Texto do documento
--------

No final de 2011, como
resolução de ano novo, eu prometi a mim mesma que deixaria o ativismo
socioambiental. Que fique claro que esta não seria a primeira vez a me impor tal
determinação. Achei, no entanto, que seria a última e que resistiria bravamente
às provocações e apelos das notícias que envolvem os desmandos do setor
elétrico contra os povos e rios da Amazônia. Contra a vida, enfim.
Foi em vão. Mesmo
desestimulada pelos rumos tomados pelos enfrentamentos socioambientais, dei-me outra
chance ao escrever mais este texto. Talvez eu não tenha completado meu carma ou
não tenha esgotado meus argumentos para provar as ilegalidades dos processos de
licenciamento de grandes obras. Ou talvez eu ainda acredite que temos chances de
reverter este modelo de desenvolvimento ultrapassado e predatório que estão
impondo ao Brasil.
Sinceramente, não sei. É um
comichão danado quando me deparo com fatos e decisões de autoridades ou
empresas que subestimam a inteligência do brasileiro. Até aí, nenhuma novidade,
pois estão sempre nos tratando como seres abjetos e imersos na fatuidade ou na
alienação induzida.
Quis o destino que chegasse
às minhas mãos mais um documento que me encheu de verdadeira ira. Mesmo ficando
à margem, tentando fazer ouvidos moucos, tenho acompanhado todos os movimentos dos
hidropredadores e genocidas de plantão para tratorar (literalmente) o rio
Tapajós e a vida que flui dele. Baluarte da inocência dos ecossistemas da
Amazônia. Obra prima que outrora inatingível
na sua pureza, ainda encarna o último bastião de um tempo perdido. O Tapajós,
hoje, representa o derradeiro peão do tabuleiro de xadrez da Amazônia. Acompanhar
sua queda anunciada é um martírio.

--------

Informações fornecidas
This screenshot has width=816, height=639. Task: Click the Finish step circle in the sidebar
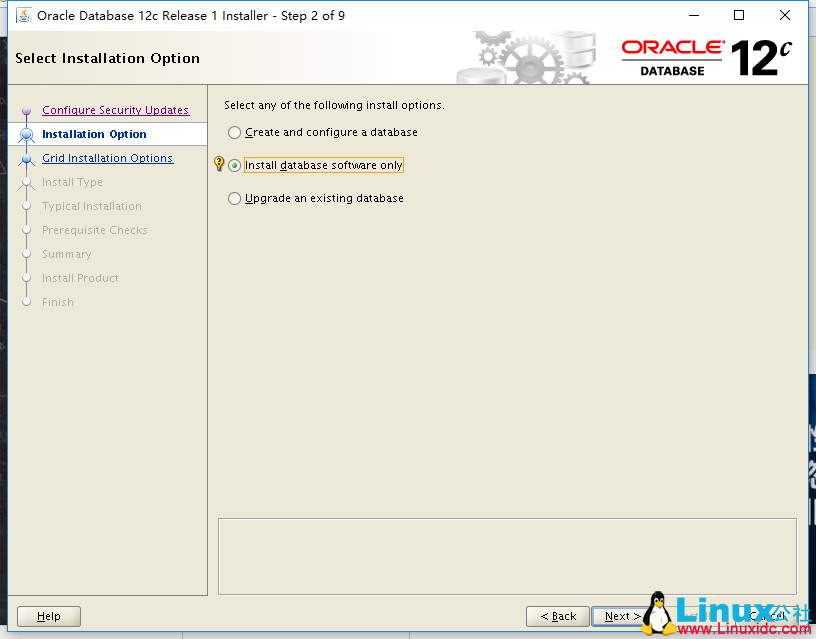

--------

Solicitação escrita A
Responda, com base no texto sobre o rio Tapajós:
(i) No final de que ano foi feita a resolução de abandonar o ativismo socioambiental?
(ii) Contra quem se voltam os desmandos do setor elétrico citados no primeiro parágrafo?
(iii) Que peça do tabuleiro de xadrez da Amazônia o Tapajós representa hoje?
Solicitação escrita B
Retome o texto sobre o rio Tapajós logo após a última frase apresentada e dê-lhe continuidade.
A listagem provém de uma fonte distinta.

Resposta à tarefa A
(i) 2011.
(ii) Contra os povos e rios da Amazônia.
(iii) O derradeiro peão.

Resposta à tarefa B
A Medida Provisória nº 558
Há muito tempo que a
Presidência da República, o Ministério de Minas e Energia (MME), a Agência
Nacional de Energia Elétrica (Aneel), a Empresa de Pesquisa Energética (EPE) e
o Ibama estabeleceram entre si um cronograma para destruir o rio Tapajós e pôr
em risco os povos e a floresta. Planejam um complexo com cinco hidrelétricas.
Em janeiro de 2012 contaram com a ajuda da presidente Dilma Rousseff
que assinou a famosa Medida
Provisória (MP)nº 558 que fez alterações nos limites dos Parques
Nacionais da Amazônia, dos Campos Amazônicos e Mapinguari, das Florestas
Nacionais de Itaituba I, Itaituba II e do Crepori e da Área de Proteção
Ambiental do Tapajós. A MP liberou, entre outras, a região onde as UCs seriam empecilhos
à construção das hidrelétricas na bacia do rio Tapajós.
Minha resistência restou
minada. Como se isso não bastasse, outro fato rompeu definitivamente
minha já alquebrada vontade de continuar desconsiderando o óbvio. Explico.
O
Termo de Referência do EIA/RIMA da UHE São Luiz do Tapajós
Os projetos hidrelétricos têm
obedecido a um padrão no processo de licenciamento. O empreendedor protocola no
órgão licenciador um pedido para emissão de licença prévia depois que os
estudos de viabilidade técnica e econômica são aceitos pela EPE. No caso do
projeto da UHE São Luiz do Tapajós, compete ao Ibama o aceite do EIA/RIMA, o
processo de análise dos estudos ambientais e a concessão ou não da licença
ambiental. O empreendedor recebe do Ibama um
Termo de Referência (TR) para orientar o conteudo do EIA/RIMA e só depois protocola o pedido de licença.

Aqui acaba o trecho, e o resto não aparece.